**** Text passage ****

Yasuke was born somewhere in East Africa, but the details of his early life aren't well documented. Recordkeeping in the 16th Century was far better than in earlier eras but was sparse by modern standards. Furthermore, the lives of villagers and commoners have never been well-documented compared to those of the ruling classes. As such, there is some debate as to what exactly transpired in Yasuke's early life.

In his 1627 book Eccliasastical Historical of the Isles and Kingdoms of Japan, Francois Solier claimed Yasuke was born in Mozambique. Some modern historians believe he was one of the Makua people -- a Bantu group who live in the region -- and it has been proposed that his name was originally Yasufe. However, historian Thomas Lockley is not convinced.

Lockley and Geoggrey Gerard's 2019 book African Samurai: The True Story of Yasuke, a Legendary Black Warrior in Feudal Japan argues that Yasuke was famed for his incredible height and martial prowess, though the Makua were shorter and nonviolent. The book suggests that he was actually one of the Dinka people, cattle herders and skilled warriors living along the Nile in modern-day South Sudan. Lockley and Gerard describe a possible scenario in which Sudanese slavers might have attacked Yasuke's village, their bodies painted white with mud from the Nile, murdering the men of the village and then taking the women and children to be sold into slavery in the port city of Suakin, where he was shipped overseas to India.

Yasuke's Time In India

In India, Yasuke trained to become a Habshi warrior. During the Mughal Empire, Habshi were enslaved soldiers who served feudal lords or were hired out as mercenaries. It is important to remember that slavery was not the same in all places and the popular image of slavery in the Americas is far worse than what many other slave cultures had. Yasuke would have been respected as an elite warrior, allowed to own property and given far more personal freedom than many European serfs. He trained in both cavalry and infantry tactics, mastering spear-fighting and serving alongside seven hundred other African mercenaries under the Persian leader Ibrahim Husain Mirza. The Mughal Empire was a cultural hub with many free African people, and it is possible that he earned his freedom through military achievements.

Yasuke was in the besieged city of Surat when it surrendered to the Mughal Emperor Akbar I. Both the Habshi soldiers and the city's Portuguese Jesuits were permitted to flee Surat. He joined up with the Jesuits and a short while later entered the service of Alessandro Valignano, the man personally tasked with spreading Catholicism throughout East Asia. He became Valignano's bodyguard and accompanied the Portuguese priest on a mission to Japan.

****

§ **Objectives**:
A. Copy the part of the Yasuke passage starting at "In India, Yasuke" and ending at "through military achievements.".
B. Translate this sentence from the Yasuke passage into Spanish: "In India, Yasuke trained to become a Habshi warrior."
C. Carry on the account of Yasuke's life with the part that would come after its last sentence.

**** Raw records ****

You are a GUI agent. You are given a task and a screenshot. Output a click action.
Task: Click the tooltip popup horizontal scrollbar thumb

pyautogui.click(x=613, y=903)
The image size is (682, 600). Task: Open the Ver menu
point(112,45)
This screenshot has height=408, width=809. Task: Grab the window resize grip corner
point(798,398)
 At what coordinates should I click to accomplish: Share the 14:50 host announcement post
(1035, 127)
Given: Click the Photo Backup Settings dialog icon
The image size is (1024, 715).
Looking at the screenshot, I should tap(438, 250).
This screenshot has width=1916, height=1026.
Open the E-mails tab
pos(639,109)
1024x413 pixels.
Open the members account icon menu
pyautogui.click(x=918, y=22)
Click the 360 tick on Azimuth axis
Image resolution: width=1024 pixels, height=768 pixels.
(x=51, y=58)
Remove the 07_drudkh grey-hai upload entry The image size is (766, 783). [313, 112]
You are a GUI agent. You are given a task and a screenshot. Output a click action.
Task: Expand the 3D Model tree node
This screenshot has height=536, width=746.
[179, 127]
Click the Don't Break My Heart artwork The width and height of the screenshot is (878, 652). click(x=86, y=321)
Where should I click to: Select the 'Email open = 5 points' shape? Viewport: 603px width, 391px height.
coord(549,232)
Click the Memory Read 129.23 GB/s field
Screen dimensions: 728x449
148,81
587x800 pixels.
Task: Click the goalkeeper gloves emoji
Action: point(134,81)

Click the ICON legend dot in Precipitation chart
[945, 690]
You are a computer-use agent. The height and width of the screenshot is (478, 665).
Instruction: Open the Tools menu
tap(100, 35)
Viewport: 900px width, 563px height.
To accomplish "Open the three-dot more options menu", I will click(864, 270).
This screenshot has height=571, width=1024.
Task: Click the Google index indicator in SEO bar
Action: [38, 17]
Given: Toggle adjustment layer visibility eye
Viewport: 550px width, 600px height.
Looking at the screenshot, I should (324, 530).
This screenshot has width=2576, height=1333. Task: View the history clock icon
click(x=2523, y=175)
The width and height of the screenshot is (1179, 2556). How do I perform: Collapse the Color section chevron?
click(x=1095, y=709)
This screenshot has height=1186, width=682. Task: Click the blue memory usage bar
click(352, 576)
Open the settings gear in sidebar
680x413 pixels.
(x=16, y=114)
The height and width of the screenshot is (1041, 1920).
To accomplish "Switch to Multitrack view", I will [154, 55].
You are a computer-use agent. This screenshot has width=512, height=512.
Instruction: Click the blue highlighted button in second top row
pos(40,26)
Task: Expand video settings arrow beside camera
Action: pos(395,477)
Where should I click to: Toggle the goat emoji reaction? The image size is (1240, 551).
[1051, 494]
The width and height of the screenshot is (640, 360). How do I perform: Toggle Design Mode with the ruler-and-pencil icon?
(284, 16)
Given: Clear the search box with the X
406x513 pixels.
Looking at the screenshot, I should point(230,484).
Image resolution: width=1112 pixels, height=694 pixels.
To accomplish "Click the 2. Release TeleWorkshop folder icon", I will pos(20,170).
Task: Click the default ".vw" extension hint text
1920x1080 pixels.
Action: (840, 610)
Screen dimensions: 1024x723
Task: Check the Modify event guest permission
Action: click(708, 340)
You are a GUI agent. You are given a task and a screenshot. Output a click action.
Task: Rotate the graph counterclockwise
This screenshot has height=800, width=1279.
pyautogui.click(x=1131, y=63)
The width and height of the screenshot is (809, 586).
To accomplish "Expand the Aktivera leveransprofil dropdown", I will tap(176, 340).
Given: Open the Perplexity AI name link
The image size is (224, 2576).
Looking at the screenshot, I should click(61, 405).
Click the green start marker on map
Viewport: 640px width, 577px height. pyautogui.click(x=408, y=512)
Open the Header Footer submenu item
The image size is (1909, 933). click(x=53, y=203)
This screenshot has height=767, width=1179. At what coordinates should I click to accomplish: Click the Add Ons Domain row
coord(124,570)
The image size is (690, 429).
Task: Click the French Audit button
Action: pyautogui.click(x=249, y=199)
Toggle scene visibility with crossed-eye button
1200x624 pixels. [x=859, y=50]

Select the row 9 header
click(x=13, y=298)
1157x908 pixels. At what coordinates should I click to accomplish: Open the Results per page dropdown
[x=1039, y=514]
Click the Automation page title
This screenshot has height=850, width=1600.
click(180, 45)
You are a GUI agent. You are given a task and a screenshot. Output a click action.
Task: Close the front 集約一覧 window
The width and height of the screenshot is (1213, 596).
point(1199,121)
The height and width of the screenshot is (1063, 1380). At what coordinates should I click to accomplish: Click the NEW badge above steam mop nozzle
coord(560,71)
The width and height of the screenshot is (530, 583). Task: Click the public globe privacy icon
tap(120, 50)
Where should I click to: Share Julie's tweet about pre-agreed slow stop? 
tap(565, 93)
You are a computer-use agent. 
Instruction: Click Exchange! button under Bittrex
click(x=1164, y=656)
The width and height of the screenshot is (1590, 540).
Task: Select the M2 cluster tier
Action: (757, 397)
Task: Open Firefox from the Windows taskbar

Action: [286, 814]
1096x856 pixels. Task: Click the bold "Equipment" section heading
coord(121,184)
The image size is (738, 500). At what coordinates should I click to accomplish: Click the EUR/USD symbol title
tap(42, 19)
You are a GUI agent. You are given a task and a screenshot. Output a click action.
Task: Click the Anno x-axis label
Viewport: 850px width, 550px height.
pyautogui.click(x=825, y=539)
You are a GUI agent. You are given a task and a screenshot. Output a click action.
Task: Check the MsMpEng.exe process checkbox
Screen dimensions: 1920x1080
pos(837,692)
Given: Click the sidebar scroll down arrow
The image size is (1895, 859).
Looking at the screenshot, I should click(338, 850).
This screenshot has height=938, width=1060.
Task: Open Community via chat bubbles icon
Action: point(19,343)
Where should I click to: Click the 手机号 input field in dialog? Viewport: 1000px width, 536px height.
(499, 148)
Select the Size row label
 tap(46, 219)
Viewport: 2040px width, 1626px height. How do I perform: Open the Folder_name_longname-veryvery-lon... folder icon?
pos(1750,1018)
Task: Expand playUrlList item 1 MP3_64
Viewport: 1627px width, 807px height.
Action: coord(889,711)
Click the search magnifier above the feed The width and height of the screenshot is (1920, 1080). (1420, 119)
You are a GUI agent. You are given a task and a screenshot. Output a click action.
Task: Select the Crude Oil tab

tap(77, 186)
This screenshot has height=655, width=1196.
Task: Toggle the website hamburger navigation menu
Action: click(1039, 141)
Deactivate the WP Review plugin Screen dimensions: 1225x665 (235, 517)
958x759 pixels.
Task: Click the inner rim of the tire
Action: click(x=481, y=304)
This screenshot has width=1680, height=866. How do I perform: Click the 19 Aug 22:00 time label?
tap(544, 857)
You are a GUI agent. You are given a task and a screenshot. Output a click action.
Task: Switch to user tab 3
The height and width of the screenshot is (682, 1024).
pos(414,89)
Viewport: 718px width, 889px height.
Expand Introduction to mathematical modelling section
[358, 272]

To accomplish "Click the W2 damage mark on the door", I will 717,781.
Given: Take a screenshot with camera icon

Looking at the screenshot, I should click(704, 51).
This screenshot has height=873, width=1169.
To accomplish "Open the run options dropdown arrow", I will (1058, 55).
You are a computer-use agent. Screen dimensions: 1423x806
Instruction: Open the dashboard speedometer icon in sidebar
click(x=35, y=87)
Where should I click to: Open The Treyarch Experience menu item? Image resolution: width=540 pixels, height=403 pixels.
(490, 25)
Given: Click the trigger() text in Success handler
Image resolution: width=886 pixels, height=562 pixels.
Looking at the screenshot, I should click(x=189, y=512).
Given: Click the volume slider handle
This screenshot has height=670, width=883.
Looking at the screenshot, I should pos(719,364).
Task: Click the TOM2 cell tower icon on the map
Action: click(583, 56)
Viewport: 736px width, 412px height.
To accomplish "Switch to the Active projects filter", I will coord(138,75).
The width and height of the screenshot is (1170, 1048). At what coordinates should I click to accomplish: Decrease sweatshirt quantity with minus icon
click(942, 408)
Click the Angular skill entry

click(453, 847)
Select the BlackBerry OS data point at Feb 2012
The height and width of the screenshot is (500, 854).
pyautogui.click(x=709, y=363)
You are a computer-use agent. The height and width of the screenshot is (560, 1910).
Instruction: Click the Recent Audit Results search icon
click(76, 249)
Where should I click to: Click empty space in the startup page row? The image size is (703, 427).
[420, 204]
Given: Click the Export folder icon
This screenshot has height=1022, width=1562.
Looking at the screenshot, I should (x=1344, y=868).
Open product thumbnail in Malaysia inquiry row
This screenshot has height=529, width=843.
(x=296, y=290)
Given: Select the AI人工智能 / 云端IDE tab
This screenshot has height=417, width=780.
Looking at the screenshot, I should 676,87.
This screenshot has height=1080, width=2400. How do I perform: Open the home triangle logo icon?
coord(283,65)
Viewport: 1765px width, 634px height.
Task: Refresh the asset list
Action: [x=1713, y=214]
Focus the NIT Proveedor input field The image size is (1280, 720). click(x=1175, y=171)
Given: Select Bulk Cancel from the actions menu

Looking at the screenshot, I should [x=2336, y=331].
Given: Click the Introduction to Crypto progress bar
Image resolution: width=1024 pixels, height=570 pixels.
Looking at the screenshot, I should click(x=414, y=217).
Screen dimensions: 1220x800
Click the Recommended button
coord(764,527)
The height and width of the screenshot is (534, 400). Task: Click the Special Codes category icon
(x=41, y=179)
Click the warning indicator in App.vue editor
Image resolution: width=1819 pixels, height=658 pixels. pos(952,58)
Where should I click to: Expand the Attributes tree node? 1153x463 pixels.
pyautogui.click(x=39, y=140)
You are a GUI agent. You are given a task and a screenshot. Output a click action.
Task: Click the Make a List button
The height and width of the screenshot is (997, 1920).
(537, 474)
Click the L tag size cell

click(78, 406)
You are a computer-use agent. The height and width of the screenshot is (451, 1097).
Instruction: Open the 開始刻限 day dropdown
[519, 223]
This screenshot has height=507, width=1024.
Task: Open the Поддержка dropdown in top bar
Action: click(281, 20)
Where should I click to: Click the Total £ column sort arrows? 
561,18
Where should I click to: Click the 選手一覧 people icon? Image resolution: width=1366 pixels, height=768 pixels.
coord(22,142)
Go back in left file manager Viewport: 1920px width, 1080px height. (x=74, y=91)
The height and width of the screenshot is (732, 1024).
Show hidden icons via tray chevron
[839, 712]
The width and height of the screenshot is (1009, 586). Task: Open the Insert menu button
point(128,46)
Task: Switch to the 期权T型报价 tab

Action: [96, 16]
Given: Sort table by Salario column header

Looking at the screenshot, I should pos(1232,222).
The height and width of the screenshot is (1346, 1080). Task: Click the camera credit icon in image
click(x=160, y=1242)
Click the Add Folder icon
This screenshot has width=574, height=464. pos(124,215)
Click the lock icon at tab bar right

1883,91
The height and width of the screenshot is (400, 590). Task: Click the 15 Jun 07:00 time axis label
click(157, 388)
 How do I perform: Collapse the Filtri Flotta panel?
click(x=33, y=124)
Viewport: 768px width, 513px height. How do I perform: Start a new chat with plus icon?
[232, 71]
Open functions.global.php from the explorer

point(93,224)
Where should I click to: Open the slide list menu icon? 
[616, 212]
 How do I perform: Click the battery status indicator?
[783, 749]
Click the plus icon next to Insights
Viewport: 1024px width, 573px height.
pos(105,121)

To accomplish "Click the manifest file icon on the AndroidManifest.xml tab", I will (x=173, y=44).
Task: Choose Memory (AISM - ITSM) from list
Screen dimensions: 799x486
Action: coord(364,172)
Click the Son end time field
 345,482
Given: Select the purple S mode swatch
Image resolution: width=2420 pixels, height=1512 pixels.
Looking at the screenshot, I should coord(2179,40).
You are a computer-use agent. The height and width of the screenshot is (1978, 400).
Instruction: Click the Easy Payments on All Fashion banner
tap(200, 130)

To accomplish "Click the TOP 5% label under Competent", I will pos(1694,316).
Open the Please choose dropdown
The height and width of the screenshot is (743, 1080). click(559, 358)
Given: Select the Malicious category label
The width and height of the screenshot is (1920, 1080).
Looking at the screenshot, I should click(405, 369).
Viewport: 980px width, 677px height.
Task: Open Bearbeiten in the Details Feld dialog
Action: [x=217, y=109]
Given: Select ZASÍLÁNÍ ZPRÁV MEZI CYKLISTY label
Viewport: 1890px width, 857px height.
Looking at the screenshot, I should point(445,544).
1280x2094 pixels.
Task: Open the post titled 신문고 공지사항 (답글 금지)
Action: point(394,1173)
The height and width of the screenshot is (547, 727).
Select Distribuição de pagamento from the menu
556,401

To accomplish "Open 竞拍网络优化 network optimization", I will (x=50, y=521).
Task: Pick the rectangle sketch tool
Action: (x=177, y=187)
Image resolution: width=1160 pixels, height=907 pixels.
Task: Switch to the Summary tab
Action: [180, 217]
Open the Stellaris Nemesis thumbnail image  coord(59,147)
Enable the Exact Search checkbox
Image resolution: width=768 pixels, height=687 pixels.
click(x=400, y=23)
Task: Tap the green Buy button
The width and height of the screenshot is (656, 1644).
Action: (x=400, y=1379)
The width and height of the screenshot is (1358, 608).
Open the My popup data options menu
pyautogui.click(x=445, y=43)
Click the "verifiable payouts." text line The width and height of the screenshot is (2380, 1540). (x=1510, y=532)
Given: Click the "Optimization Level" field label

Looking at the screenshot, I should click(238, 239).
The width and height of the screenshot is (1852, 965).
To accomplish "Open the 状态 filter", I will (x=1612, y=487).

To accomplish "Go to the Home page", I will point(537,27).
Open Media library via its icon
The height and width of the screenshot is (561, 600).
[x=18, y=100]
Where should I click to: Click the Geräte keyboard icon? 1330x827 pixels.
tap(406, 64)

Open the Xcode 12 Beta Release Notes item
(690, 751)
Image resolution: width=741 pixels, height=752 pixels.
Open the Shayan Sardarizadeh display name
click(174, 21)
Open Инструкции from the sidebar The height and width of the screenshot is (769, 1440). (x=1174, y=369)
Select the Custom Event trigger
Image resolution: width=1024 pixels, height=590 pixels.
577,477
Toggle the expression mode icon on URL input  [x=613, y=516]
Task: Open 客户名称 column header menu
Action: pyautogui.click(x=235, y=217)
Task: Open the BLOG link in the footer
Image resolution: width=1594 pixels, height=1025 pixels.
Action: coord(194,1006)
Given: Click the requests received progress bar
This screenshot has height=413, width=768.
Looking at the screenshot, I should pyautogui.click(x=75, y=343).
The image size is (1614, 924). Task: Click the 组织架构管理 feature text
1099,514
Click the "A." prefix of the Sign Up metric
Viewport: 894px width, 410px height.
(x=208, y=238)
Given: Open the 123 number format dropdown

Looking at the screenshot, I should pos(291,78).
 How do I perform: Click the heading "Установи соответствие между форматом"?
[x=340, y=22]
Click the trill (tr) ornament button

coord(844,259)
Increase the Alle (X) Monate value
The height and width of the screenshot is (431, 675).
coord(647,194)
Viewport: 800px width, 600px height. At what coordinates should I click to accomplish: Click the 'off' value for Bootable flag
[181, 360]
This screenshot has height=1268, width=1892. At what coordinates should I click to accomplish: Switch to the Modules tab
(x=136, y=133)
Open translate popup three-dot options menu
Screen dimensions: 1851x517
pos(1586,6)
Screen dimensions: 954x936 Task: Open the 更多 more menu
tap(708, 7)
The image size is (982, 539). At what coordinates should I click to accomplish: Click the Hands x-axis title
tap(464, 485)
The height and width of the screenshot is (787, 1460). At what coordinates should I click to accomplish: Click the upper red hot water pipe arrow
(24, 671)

****

§ **Results**:
A.
In India, Yasuke trained to become a Habshi warrior. During the Mughal Empire, Habshi were enslaved soldiers who served feudal lords or were hired out as mercenaries. It is important to remember that slavery was not the same in all places and the popular image of slavery in the Americas is far worse than what many other slave cultures had. Yasuke would have been respected as an elite warrior, allowed to own property and given far more personal freedom than many European serfs. He trained in both cavalry and infantry tactics, mastering spear-fighting and serving alongside seven hundred other African mercenaries under the Persian leader Ibrahim Husain Mirza. The Mughal Empire was a cultural hub with many free African people, and it is possible that he earned his freedom through military achievements.

B. En la India, Yasuke se entrenó para convertirse en un guerrero habshi.

C.
Jesuits In Japan


The Jesuits were a Catholic order interested in spreading their faith through the world. They were known for their compassion and cultural understanding, rare qualities at a time when the Church still advocated killing and enslaving non-Catholics. The Jesuits were also a militant order and they sometimes led indigenous peoples to rise against colonial oppressors. However, they were also willing to bloody their hands if they thought it would help save some souls. Jesuits traded in enslaved people and guns, and they gained influence in Japan by promising European firearms to feudal lords in exchange for agreeing to protect the Jesuits and convert to Catholicism (which also meant forcibly converting their subjects).

As the head of the East Asian Jesuits, Valignano believed in respecting Japanese culture. However, he still employed seedy political strategies and dramatic theatricality. Hiring Yasuke as a bodyguard was an example of the latter. African men were known in Japan and depicted in Sengoku Era art. But this was a time when the average Japanese person stood at only about five feet, so seeing a six-and-a-half-foot warrior with East African features made quite an impression. Crowds who had come to see Valignano soon flocked around Yasuke instead. Soon, he was recruited by Oda Nobunaga, the most important man in Japan. Eventually, Nobunaga granted Yasuke a pair of swords and made him the first non-Japanese samurai. The rest is history.